RECORD EXTRACTS:

*** Block opens ***

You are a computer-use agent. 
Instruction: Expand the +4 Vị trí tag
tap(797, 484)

*** Block closes ***
*** Block opens ***

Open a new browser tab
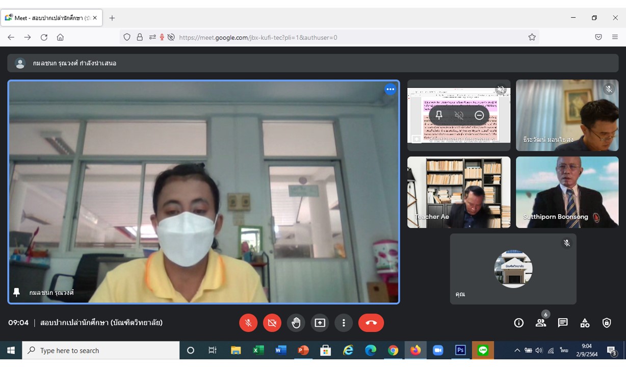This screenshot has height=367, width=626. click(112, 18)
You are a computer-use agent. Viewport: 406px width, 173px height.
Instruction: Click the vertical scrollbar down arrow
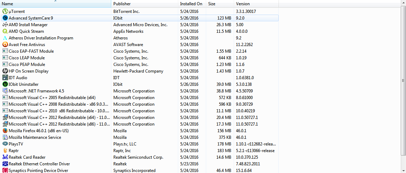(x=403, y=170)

*** Block closes ***
*** Block opens ***

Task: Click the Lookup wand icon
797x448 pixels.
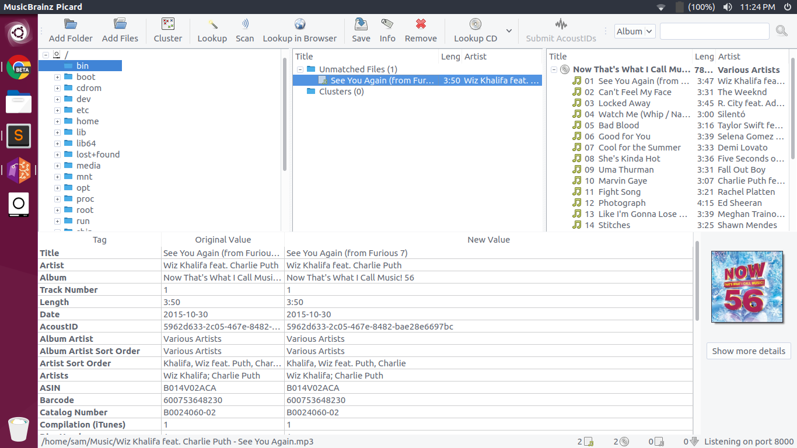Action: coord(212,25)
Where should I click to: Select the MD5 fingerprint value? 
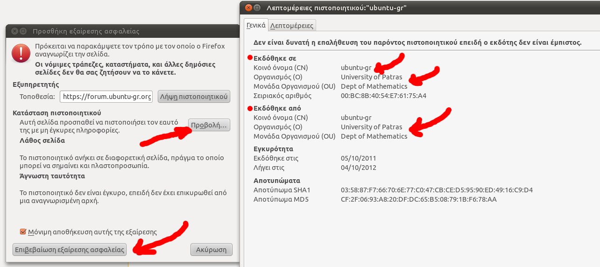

*** Block closes ***

All lines above with "computer" in them should be returned.

EXPECTED ANSWER:
You are a computer-use agent. 
You are a computer-use agent. Viewport: 406px width, 173px height.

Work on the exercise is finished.